At least that was the conclusion of a 2017 study published in the journal JAMA Pediatrics.

This study of 15- to 17-year-old young men who have sex with men showed that while many adolescents can do well on PrEP, they do better with more frequent monitoring and support.

But, according to Celia B. Fisher, PhD, professor of psychology and director of HIV Prevention Research at Fordham University in New York, the issue may not be that simple.

“Yes, adherence difficulties were observed in the Project PrEPare study leading to approval,” Fisher told Healthline. “However, the adherence problems don’t appear to be greater in adolescents than those in young adults. Additionally, in studies we’ve conducted at Fordham and Northwestern, youth report that they wouldn’t take PrEP if they know they have difficulty remembering to take other pills or are forgetful in general.”

How will the majority of teens on PrEP get the support they need?

Fisher said, “This will be up to the physician, as noted by Sybil Hosek and her colleagues who conducted the study. Since PrEP requires a prescription, physicians can limit the prescription to two months in order to ensure greater monitoring and frequency of support.”

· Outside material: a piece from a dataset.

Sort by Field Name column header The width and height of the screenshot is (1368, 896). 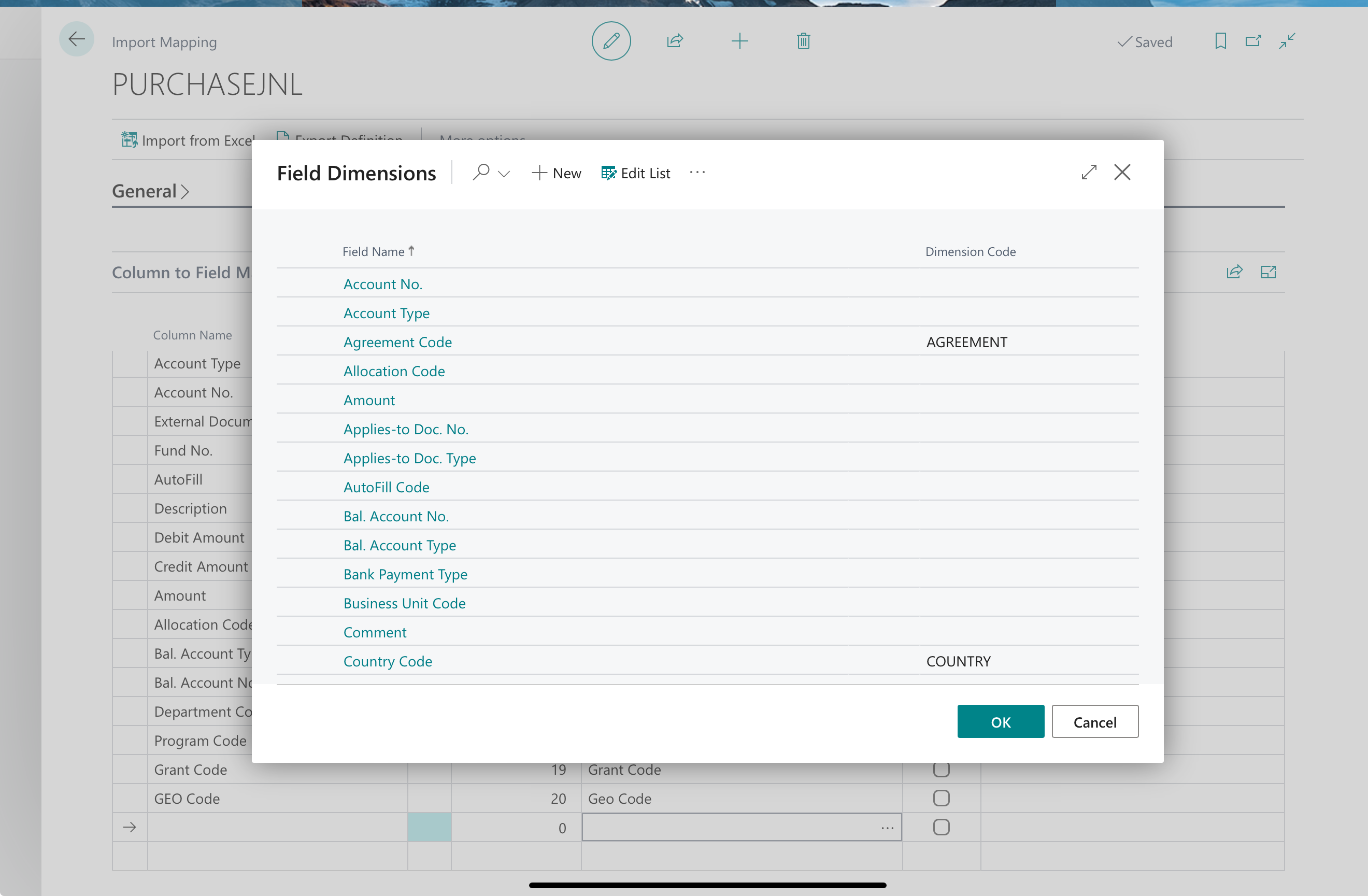point(374,252)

Dr. Sharon Nachman, division chief of pediatric infectious diseases and professor of pediatrics at Stony Brook Medicine in New York, cautioned that, “We will need to be concerned that all youth will have adherence issues, for several reasons. Who will buy it for them? If the pharmacy isn’t near where they live, how will they get the pills? There’s also a risk of being stigmatized. Kids get bullied for many reasons. This might become a new reason.”

Ideally, young people would use PrEP in combination with condom use during sexual activity. But some critics are concerned that Truvada could increase the likelihood that teens wouldn’t use condoms or take their pill every day.

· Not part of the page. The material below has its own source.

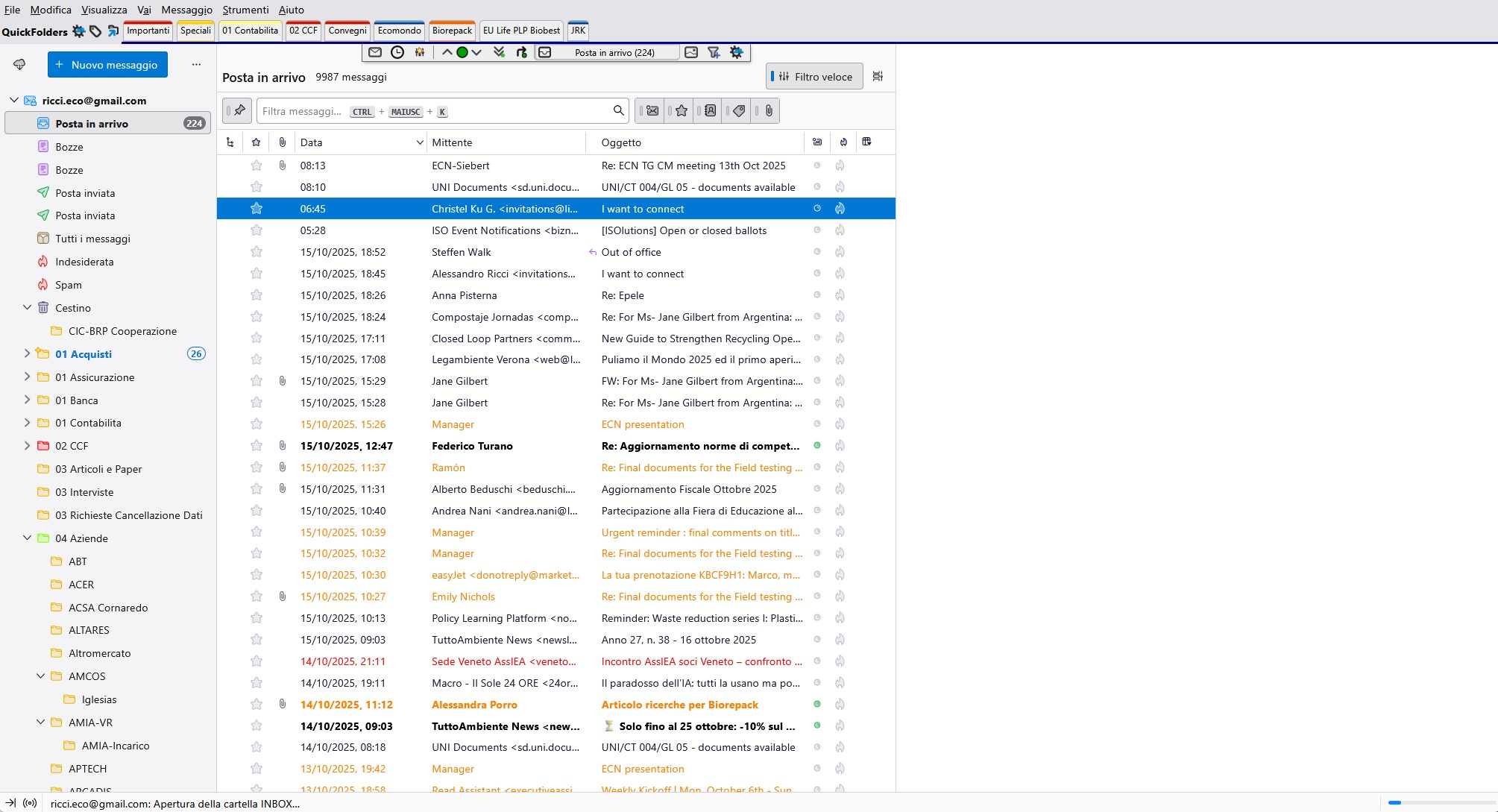Image resolution: width=1498 pixels, height=812 pixels.
Task: Click the get messages cloud icon
Action: (20, 65)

When used inconsistently, Truvada’s less effective.

According to Nachman, “PrEP will need to be incorporated into their lives. We can’t afford to say its youth’s job to find the support they need. We have to make it user friendly and available. That means doing things like developing tools to keep up with them, encouraging them to sign onto a restricted website to ask questions, or linking them with peer educators to stay with the treatment.”

She added that a different approach may be necessary.

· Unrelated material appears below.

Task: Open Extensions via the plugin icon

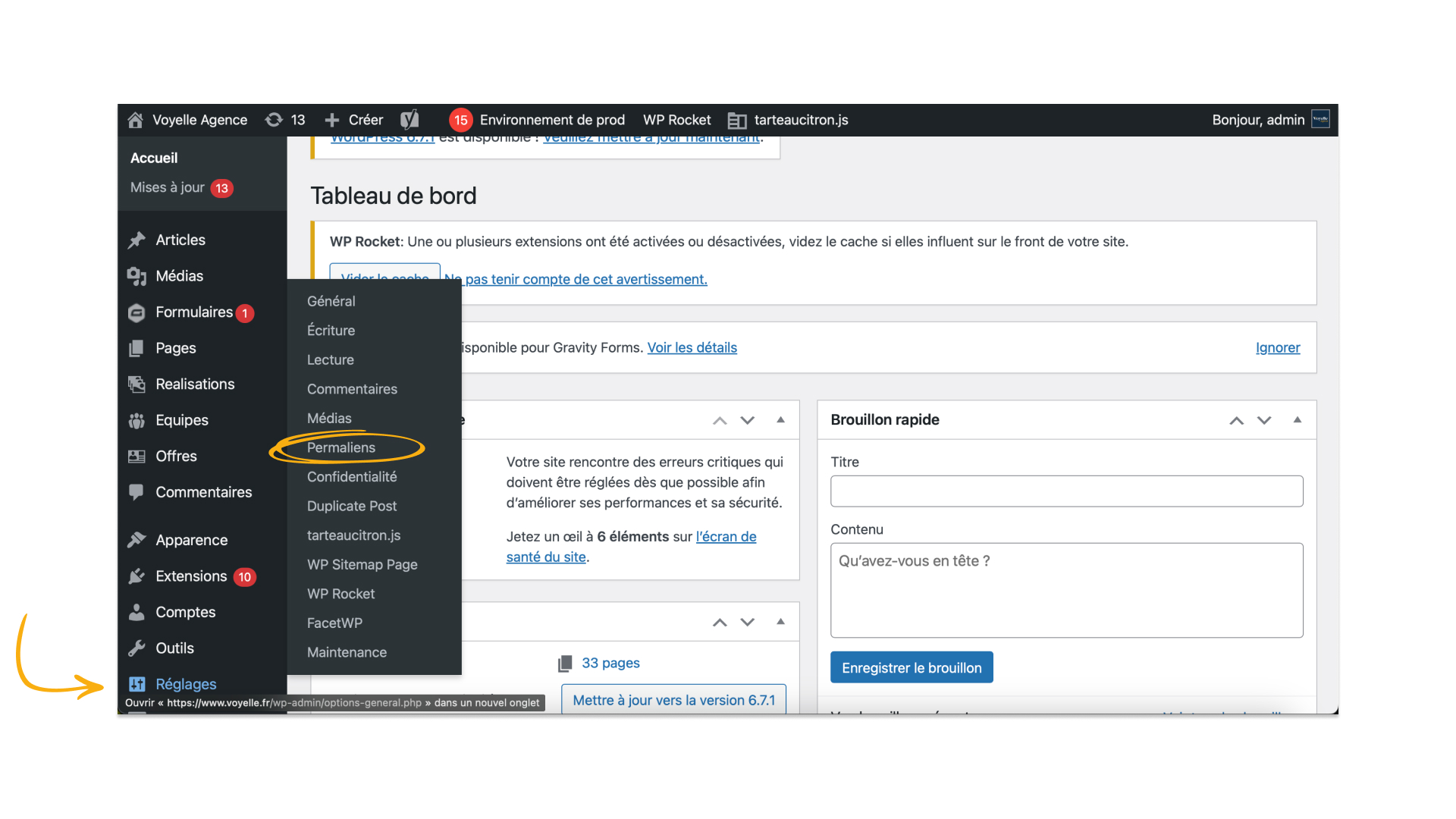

“We have programs for at-risk newborns and Medicare has programs for adults with cardiac issues,” said Nachman, “so we need to think out of the box and develop a public health–focused program to keep these youth on PrEP. It can’t just be the every three month [doctor] office visit.”

Will it encourage risky sexual practices?

A 2013 study published in PLOS ONE that included almost 2,500 participants with an average age of 25, concluded that risky sexual practices were not a consequence of PrEP use.

However, some wonder if the results would have been different if the study involved adolescents.

“There’s no evidence supporting the concern that PrEP encourages risky sexual behavior among adolescents,” said Fisher. “Research disconfirms beliefs that providing youth with sexual health information, condoms, or other forms of information and protection increases risk behavior. In fact, since PrEP can only be obtained with a physician’s prescription (whereas condoms can be acquired in stores without prescription), this means that physicians will have an opportunity to discuss sexual health risk and protections with youth in situations in which the topic may not have previously come up. In addition, the CDC recommends PrEP only for individuals that are already engaged in high-risk sexual behaviors.”

Nachman added that, “Giving oral birth control to girls (who need it for reasons other than pregnancy prevention) or injectable birth control to teens, didn’t increase risky behaviors. The rate of STI didn’t decrease, yet the teen pregnancy rate did. They continued to have sex at the same rate, just not get pregnant.”

She noted that prevention programs for teens are nothing new.

“Teenagers have always had risky behaviors (think teenage pregnancy, gun violence, substance abuse), so giving them a tool to cut down on the risk of bad outcomes shouldn’t make them more likely to engage in those behaviors,” Nachman said.